His group and the Movement for Justice and Peace (MPJ) this week opened a new front in the west, and Gbatto said they had formed a “loose alliance”.

“If the French were to impose anything whatsoever on us, we will take this as a sign that France wants to oppose the MPIGO and the MPJ,” he added.

The rebels fighting on the western front have said they are followers of slain former military leader Robert Guei, and their emergence has deepened the crisis in Ivory Coast, the worst since independence in 1960.

It began on September 19 when another rebel group, the Ivory Coast Patriotic Movement (MPCI), took up arms and rapidly seized control of the northern half of the country.

Guei was suspected of masterminding that uprising and was shot dead in Abidjan on the first day of fighting.

The army and the MPCI signed a ceasefire on October 17, but the truce was shattered on Thursday when they clashed anew in the western Daloa-Vavoua region, some 130 kilometers (80 miles) east of Man.

Fighting between those two rivals has since eased.

But the MPIGO and MJP on Saturday morning clashed with government troops at Toulepleu, some 90 kilometers (60 miles) south of Danane, the French army said.

The rebels said the army had earlier launched air attacks on their positions at Danane, which lies near the border with Liberia, and killed 59 people - among them 15 women and 20 children.

The International Committee of the Red Cross said the hospital in Danane had reported receiving one body and 20 wounded.

Other sources said the rebels had looted the town after taking control on Thursday.

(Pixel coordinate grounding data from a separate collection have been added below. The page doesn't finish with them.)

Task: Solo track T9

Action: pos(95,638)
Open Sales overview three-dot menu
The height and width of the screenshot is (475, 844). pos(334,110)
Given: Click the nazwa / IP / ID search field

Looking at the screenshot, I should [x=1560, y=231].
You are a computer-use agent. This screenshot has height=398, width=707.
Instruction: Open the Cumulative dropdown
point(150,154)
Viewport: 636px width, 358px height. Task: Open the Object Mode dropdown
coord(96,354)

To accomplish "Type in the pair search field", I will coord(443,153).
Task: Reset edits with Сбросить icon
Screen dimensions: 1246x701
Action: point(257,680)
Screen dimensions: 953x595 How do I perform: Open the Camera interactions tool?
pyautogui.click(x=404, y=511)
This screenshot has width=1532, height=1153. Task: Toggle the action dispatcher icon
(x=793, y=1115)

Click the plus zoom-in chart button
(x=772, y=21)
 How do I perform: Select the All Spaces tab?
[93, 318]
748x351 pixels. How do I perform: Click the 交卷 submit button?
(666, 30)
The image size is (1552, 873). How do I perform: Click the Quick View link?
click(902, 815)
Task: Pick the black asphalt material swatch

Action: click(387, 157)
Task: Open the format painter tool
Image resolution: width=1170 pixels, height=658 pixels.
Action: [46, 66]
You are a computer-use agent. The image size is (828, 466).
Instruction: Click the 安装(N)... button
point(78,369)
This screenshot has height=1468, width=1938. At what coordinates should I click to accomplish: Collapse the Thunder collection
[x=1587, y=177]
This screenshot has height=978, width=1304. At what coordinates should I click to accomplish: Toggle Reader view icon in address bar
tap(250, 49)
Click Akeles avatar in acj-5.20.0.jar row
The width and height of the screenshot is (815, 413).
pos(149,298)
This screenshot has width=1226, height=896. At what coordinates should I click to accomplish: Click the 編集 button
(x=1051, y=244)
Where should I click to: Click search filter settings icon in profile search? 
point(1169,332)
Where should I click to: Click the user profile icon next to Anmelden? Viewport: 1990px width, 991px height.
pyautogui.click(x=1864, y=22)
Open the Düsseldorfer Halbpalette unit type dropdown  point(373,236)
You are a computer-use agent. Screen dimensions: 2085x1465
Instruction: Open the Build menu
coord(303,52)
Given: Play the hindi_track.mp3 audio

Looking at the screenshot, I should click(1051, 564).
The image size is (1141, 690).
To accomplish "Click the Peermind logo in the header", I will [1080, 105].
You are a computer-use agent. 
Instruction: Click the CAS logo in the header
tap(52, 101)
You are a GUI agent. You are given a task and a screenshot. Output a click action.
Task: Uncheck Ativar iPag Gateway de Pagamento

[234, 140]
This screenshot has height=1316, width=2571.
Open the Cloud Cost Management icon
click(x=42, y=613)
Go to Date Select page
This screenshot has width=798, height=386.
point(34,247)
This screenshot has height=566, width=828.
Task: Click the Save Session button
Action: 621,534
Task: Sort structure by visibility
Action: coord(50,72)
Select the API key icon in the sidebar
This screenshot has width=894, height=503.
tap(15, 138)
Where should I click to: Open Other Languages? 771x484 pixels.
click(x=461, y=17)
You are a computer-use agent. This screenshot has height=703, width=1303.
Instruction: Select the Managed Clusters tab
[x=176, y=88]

The western fighters have said they want to avenge Guei’s death and vowed to march to the Atlantic to take San Pedro, Ivory Coast’s second harbor.

Ivory Coast produces 40 percent of the world’s cocoa and half of its harvest is exported from San Pedro.

The country’s economy, one of the strongest in the region, has been shaken by the conflict which has also inflamed simmering ethnic and religious tensions.